Mick Jagger ganhou fama de pé-frio na Copa da África do Sul,
em 2010. Bastava o vocalista dos Rolling Stones eleger uma seleção para
torcer que esta era quase que sumariamente eliminada do Mundial. O azar
no futebol não contaminou o sósia dele no Brasil. Reconhecido pela
semelhança com o cantor inglês, o boleiro aposentado Iedo Morgado, aos
43 anos, se aventura como treinador. Comandando o Estanciano na primeira
divisão do Campeonato Sergipano, o 'cabeleira' se mostra um pé-quente.
Assumiu o Canarinho na zona do rebaixamento, sem nenhum ponto
conquistado e em uma situação financeira bastante adversa. Em dois
jogos, o jovem treinador somou duas vitórias, ambas sobre times de
tradição e candidatos ao título (Sergipe e Itabaiana), campanha
suficiente para tirar a equipe estanciana da zona da degola.
Iedo é conhecido como Jagger do Nordeste (Foto: Montagem)

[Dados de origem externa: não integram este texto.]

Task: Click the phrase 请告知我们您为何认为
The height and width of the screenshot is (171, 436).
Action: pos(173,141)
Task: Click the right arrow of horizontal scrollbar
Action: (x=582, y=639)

- O time é bom, mas os resultados não estavam vindo. Quando assumi,
procurei conversar bastante com o grupo e mostrar a ele o que eu queria e
o que eu achava que poderia ser melhorado. Graças a Deus eles
entenderam e são responsáveis por essa mudança. Ainda não está bom.
Temos duas vitórias e precisamos de mais resultados positivos para
afastarmos de vez o risco de rebaixamento. Espero confirmar lá no final
do campeonato esta fama de pé-quente.
Apelidado de 'guitarrista' nos tempos de jogador por causa das longas
madeixas, Iedo diz que as comparações com Jagger são recorrentes desde a
juventude. O visual de roqueiro sempre agradou ao público feminino,
tanto que ele herdou do astro original a fama de conquistador.
- Isso foram outros tempos. Agora estou mais sossegado. Eu me casei
cinco vezes, mas não quero mais saber disso. Estou bem com a minha
esposa e ela será a última. Não haverá outra. Está muito bom como está.
Deixa essa fama agora para o Mick Jagger lá - comentou Iedo, que também
falou que as comparações com o cantor nunca o incomodaram.
- Não gosto de viver de aparências, mas sou vaidoso, principalmente com
o cabelo. Eu sempre usei cabelo grande e por isso sempre me compararam
com o Mick Jagger, mas eu sou mais bonito que ele, só que não sei cantar
(risos). Gosto de música, sou do rock também. Ser comparado a um cara
talentoso e mundialmente conhecido não é problema nenhum para mim.
Astro da bola
Iedo não teve vida de astro como Jagger. Mas também fez o seu sucesso
nos gramados nordestinos. Ele estourou em 1987 jogando pelo Vitória.
Franzino, rápido e muito habilidoso, caiu nas graças da torcida
rubro-negra.
- O sucesso no Vitória foi muito rápido. A realização de um sonho para
mim. Sempre fui torcedor do time e queria muito vestir aquela camisa.
Meu primeiro gol pelo Vitória foi veiculado no Fantástico. Uma emoção
muito forte. Tive uma identificação muito grande com a torcida. Já
joguei na Fonte Nova cheia. Mais de 70 mil pessoas gritando o meu nome.
Algo inesquecível.
No Leão, Iedo Morgado conquistou o bicampeonato baiano em 89 e 90. Ele
fez parte de um dos grandes times do Vitória na década de 90, que tinha
ainda Roberto Gaúcho, Missinho, Hugo e André Carpes.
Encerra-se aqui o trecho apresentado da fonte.